Endocrine Function

Endocrine Function:
C.B. is a significantly overweight, 48-year-old woman from the Winnebago Indian tribe who had high blood sugar and cholesterol levels three years ago but did not follow up with a clinical diagnostic work-up. She had participated in the state’s annual health screening program and noticed that her fasting blood sugar was 141 and her cholesterol was 225. However, she felt “perfectly fine at the time” and could not afford any more medications. Except for a number of “female infections,” she has felt fine until recently.
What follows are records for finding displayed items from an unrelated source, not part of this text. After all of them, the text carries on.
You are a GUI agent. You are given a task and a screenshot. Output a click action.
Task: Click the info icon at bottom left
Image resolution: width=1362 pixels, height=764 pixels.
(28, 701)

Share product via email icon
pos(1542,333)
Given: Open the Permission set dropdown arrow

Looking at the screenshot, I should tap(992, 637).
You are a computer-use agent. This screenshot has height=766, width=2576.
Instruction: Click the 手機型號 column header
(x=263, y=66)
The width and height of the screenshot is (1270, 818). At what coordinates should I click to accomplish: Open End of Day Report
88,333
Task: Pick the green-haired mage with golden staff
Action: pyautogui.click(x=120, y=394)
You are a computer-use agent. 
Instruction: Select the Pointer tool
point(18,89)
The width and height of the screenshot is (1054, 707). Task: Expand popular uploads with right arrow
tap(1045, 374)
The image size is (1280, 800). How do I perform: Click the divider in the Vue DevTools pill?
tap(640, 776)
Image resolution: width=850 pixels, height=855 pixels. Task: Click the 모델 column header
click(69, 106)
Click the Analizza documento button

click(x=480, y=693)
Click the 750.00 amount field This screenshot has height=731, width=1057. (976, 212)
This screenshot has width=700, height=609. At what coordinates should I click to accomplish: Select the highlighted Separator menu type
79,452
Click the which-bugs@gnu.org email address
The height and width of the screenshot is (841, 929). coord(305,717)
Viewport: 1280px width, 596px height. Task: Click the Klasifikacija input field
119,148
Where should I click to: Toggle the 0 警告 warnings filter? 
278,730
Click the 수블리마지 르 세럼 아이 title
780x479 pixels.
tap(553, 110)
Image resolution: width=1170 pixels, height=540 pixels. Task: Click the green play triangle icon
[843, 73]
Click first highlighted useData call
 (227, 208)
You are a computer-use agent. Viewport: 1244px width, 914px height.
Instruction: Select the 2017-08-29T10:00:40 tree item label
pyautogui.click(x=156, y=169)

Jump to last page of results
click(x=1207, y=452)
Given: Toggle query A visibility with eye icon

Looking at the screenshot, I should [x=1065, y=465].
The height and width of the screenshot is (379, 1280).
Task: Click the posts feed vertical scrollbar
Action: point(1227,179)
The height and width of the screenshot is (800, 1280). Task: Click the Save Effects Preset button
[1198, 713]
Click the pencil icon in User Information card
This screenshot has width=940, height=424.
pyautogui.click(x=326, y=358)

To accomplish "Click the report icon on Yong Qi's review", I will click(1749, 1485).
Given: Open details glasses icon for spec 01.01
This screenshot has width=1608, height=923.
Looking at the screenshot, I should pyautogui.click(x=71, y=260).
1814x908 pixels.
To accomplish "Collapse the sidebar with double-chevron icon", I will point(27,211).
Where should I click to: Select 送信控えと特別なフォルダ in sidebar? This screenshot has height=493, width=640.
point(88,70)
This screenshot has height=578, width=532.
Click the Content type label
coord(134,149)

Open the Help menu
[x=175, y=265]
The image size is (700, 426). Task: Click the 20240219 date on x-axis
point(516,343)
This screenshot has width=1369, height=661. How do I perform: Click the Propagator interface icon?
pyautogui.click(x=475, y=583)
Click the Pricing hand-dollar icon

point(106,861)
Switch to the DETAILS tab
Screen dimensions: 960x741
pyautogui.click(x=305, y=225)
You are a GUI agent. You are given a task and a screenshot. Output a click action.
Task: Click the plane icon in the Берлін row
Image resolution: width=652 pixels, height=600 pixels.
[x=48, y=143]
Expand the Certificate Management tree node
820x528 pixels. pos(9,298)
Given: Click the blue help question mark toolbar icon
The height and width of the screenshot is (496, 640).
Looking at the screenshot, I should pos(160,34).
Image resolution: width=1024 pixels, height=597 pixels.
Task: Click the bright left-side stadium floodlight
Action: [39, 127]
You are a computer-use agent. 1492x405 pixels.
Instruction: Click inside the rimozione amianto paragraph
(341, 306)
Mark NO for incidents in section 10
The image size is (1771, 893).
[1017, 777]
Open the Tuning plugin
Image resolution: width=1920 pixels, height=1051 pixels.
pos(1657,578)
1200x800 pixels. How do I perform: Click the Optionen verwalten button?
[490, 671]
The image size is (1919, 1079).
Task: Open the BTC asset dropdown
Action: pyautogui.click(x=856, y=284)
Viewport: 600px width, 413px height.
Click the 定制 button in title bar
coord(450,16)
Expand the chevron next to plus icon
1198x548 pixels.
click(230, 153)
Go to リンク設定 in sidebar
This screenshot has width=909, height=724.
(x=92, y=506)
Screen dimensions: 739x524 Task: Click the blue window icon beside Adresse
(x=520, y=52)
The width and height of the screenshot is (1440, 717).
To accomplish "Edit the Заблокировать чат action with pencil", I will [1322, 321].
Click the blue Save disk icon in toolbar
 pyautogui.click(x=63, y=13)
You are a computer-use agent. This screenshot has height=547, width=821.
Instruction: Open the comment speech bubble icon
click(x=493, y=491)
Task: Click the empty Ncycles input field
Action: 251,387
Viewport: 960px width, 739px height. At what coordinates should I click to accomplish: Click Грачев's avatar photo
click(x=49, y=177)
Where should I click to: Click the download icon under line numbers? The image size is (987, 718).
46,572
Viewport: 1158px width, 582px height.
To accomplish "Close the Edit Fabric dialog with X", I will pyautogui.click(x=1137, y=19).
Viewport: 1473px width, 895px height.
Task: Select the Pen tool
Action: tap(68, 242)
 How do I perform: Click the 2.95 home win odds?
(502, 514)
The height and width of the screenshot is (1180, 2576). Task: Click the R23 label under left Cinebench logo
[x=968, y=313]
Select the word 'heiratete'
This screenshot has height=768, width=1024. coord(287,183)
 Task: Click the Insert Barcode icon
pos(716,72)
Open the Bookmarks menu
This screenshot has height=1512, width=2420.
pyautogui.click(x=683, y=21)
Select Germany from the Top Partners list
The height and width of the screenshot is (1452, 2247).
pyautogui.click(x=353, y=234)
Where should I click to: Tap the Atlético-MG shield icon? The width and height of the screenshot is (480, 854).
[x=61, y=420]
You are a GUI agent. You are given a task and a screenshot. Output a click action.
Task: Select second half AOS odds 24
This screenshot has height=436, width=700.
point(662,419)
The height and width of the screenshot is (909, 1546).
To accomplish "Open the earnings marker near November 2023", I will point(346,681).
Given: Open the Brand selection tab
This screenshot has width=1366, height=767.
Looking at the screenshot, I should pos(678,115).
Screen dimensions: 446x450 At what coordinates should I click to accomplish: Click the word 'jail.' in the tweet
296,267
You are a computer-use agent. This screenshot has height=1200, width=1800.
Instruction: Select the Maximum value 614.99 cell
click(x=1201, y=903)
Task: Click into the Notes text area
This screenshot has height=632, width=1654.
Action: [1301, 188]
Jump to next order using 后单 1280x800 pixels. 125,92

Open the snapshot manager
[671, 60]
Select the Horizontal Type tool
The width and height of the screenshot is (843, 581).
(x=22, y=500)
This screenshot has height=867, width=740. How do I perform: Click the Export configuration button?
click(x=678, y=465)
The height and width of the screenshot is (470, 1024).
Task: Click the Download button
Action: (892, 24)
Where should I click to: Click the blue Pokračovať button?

Today, she presents to the Indian Hospital general practitioner complaining that her left foot has been weak and numb for nearly three weeks and that the foot is difficult to flex. She denies any other weakness or numbness at this time. However, she reports that she has been very thirsty lately and gets up more often at night to urinate. She has attributed these symptoms to the extremely warm weather and drinking more water to keep hydrated. She has gained a total of 65 pounds since her last pregnancy 14 years ago, 15 pounds in the last 6 months alone.
Case Study Questions

In which race and ethnic groups is DM more prevalent? Based on C.B. clinical manifestations, please compile the signs and symptoms that she is exhibiting that are compatible with the Diabetes Mellitus Type 2 diagnosis.
If C.B. develop a bacterial pneumonia on her right lower lobe, how would you expect her Glycemia values to be? Explain and support your answer.
What would be the best initial therapy non-pharmacologic and pharmacologic to be recommended to C.B?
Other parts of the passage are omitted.